Given a discrete probability distribution, $\boldsymbol{\lambda} = (\lambda_1,\lambda_2, ..., \lambda_n)$, how can we construct a random distribution, $\boldsymbol{\Lambda} = (\Lambda_1, \Lambda_2, ..., \Lambda_n)$ such that $\mathbb{E}(\boldsymbol{\Lambda}) = \boldsymbol{\lambda}$?
The goal is to generate random variations of the initial distribution, $\boldsymbol{\lambda}$, with the above property. If it is possible to do this and have some degree of control over the variance/spread of each $\lambda_i$, then even better!
I suspect that there are many ways to achieve this, so any approaches/answers are appreciated.
What I've tried:
My initial thought was to let each $\Lambda_i \sim Beta(\alpha_i, \beta_i)$, with $\alpha_i$, $\beta_i$ chosen so that $\mathbb{E}(\Lambda_i) = \lambda_i$. By choosing larger $\alpha_i$, and $\beta_i$ values, we can also make the distributions tighter around the mean.
However, this has the issue that, in general,
$$ \sum_{i=1}^n \Lambda_i \ne 1 $$
We may work around this by normalizing $\boldsymbol{\Lambda}$ after evaluating each $\Lambda_i$ (by dividing through by sum). Unfortunately I think I am right in saying that, in general, this means that $\mathbb{E}(\boldsymbol{\Lambda}) = \boldsymbol{\lambda}$ no longer holds.

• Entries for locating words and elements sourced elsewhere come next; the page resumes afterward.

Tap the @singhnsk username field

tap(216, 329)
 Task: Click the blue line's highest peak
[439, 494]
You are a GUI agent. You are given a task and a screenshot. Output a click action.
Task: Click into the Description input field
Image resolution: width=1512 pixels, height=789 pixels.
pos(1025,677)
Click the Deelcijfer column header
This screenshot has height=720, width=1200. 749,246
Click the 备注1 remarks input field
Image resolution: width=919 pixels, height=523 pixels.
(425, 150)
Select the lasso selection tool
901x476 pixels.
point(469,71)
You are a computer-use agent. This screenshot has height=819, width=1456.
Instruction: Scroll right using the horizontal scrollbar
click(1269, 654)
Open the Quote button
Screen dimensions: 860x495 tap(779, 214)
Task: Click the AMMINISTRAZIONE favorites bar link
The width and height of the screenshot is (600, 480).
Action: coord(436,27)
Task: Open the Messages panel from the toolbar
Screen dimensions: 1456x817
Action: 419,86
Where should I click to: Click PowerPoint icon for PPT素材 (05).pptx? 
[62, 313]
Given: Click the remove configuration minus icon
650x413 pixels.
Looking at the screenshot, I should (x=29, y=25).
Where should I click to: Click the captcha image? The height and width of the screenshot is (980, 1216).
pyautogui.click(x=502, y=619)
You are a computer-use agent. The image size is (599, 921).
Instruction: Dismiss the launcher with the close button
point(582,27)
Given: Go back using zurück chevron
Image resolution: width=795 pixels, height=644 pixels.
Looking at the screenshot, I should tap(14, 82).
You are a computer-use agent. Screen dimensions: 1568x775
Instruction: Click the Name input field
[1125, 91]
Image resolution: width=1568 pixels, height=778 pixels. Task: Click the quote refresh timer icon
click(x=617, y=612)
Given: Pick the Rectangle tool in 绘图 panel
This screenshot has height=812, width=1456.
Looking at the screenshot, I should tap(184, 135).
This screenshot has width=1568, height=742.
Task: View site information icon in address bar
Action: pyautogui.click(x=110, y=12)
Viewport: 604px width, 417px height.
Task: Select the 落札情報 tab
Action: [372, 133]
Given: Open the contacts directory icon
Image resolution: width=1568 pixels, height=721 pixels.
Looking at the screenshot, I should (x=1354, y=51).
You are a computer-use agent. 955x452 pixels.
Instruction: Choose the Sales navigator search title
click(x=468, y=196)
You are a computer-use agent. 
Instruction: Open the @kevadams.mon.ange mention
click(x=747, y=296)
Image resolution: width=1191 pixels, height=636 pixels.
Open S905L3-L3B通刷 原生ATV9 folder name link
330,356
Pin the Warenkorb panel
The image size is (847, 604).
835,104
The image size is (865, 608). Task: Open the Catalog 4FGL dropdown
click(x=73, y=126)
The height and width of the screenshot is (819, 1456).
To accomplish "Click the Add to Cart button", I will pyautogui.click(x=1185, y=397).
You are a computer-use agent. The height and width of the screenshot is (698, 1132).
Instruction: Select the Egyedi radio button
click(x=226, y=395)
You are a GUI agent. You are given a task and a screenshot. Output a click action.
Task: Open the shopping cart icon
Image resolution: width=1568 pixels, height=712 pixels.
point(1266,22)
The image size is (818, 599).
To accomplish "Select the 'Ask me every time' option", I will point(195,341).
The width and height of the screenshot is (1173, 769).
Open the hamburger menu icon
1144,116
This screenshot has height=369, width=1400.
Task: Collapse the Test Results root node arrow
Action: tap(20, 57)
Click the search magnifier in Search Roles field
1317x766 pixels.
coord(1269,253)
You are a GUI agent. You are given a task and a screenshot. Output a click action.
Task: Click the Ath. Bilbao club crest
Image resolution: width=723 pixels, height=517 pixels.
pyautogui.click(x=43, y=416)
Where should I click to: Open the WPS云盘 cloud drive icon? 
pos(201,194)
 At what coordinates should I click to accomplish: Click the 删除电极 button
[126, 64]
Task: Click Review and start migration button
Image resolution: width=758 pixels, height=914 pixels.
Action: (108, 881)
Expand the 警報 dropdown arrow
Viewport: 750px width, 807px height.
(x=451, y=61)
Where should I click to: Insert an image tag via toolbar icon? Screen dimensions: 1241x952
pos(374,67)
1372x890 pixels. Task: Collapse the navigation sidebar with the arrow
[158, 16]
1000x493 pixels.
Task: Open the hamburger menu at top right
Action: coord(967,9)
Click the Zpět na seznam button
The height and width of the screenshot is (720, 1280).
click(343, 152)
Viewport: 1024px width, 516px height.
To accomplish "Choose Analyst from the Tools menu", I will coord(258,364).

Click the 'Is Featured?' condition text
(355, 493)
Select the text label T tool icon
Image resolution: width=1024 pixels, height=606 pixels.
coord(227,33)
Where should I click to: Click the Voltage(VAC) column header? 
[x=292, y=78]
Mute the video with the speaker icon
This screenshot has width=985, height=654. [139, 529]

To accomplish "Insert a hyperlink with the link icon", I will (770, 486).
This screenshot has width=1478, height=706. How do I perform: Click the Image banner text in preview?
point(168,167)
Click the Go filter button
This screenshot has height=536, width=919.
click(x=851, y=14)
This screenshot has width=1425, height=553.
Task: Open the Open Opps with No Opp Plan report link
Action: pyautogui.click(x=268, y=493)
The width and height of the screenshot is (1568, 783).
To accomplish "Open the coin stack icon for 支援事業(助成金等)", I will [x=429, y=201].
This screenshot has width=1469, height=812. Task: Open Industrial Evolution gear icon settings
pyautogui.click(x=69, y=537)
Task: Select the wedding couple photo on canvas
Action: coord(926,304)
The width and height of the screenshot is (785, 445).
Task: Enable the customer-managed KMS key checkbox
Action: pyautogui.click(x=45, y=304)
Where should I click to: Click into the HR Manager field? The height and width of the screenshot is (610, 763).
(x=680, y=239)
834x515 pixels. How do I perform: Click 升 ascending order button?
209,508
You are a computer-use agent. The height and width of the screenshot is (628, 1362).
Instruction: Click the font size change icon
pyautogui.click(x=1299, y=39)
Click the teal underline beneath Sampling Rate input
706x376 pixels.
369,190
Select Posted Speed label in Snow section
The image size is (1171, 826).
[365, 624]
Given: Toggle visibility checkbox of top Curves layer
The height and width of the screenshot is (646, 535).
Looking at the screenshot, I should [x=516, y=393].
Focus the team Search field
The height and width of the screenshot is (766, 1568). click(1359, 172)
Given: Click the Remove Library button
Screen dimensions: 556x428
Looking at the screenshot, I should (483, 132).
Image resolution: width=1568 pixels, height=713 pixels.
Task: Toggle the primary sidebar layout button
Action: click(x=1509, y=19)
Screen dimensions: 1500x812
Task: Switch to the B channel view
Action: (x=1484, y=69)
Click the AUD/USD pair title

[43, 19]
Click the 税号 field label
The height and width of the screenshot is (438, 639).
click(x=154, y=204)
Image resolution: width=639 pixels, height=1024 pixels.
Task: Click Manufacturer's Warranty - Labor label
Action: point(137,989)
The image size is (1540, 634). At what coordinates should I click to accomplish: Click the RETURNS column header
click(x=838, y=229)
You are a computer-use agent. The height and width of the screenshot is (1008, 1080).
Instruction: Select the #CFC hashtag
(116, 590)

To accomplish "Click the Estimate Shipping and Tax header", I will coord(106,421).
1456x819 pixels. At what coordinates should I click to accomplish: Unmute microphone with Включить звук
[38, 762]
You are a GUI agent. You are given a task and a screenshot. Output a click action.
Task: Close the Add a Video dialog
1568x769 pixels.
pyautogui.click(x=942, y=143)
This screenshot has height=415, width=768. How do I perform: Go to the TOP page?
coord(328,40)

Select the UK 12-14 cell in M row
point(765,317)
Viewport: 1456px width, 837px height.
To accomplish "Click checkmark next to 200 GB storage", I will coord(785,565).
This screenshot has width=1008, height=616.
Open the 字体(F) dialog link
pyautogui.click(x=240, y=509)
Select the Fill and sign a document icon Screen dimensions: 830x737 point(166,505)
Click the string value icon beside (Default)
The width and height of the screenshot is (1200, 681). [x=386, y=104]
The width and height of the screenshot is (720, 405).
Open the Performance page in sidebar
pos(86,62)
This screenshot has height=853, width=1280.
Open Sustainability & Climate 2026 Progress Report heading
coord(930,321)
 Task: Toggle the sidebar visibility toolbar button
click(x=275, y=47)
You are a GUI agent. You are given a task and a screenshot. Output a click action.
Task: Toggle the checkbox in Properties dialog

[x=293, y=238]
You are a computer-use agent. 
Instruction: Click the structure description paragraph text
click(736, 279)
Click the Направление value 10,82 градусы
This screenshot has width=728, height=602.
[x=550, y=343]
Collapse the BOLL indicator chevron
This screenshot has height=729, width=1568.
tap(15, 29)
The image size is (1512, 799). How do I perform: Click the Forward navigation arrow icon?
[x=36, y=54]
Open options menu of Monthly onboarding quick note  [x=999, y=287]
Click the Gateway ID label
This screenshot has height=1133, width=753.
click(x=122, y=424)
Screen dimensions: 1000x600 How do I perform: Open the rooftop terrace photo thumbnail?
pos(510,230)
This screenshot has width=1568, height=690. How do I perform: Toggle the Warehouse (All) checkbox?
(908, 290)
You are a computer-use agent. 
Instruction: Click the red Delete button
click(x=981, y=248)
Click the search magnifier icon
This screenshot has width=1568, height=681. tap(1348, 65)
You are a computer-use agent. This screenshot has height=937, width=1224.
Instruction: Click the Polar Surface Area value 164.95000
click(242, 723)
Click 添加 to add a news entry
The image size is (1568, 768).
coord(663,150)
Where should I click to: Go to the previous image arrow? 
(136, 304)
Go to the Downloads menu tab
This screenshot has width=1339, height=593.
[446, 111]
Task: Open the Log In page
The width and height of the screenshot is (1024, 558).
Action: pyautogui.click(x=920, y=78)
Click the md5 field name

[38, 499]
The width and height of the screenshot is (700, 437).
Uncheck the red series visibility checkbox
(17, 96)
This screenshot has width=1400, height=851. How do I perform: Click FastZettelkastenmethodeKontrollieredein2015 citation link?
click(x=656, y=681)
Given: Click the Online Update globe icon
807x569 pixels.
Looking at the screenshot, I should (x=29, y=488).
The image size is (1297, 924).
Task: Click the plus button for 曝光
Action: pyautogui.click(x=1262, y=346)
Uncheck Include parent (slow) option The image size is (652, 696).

Similarly, we could 'normalize' $\boldsymbol{\Lambda}$ by setting
$$ \Lambda_n = 1 - \sum_{i=1}^{n-1} \Lambda_i $$
This preserves $\mathbb{E}(\boldsymbol{\Lambda}) = \boldsymbol{\lambda}$ (at the expense of the distribution of $\Lambda_n$ now being difficult to determine exactly, though we can approximate it). The problem with this method is that $\Lambda_n$ could now be negative!
Rather embarrassingly, I seem to have overlooked the Dirichlet distribution!
Nevertheless, any other approaches, would be much appreciated! In particular, methods of generating $\boldsymbol{\Lambda}$ that give easier control over the spread/variance of each $\Lambda_i$ would be useful.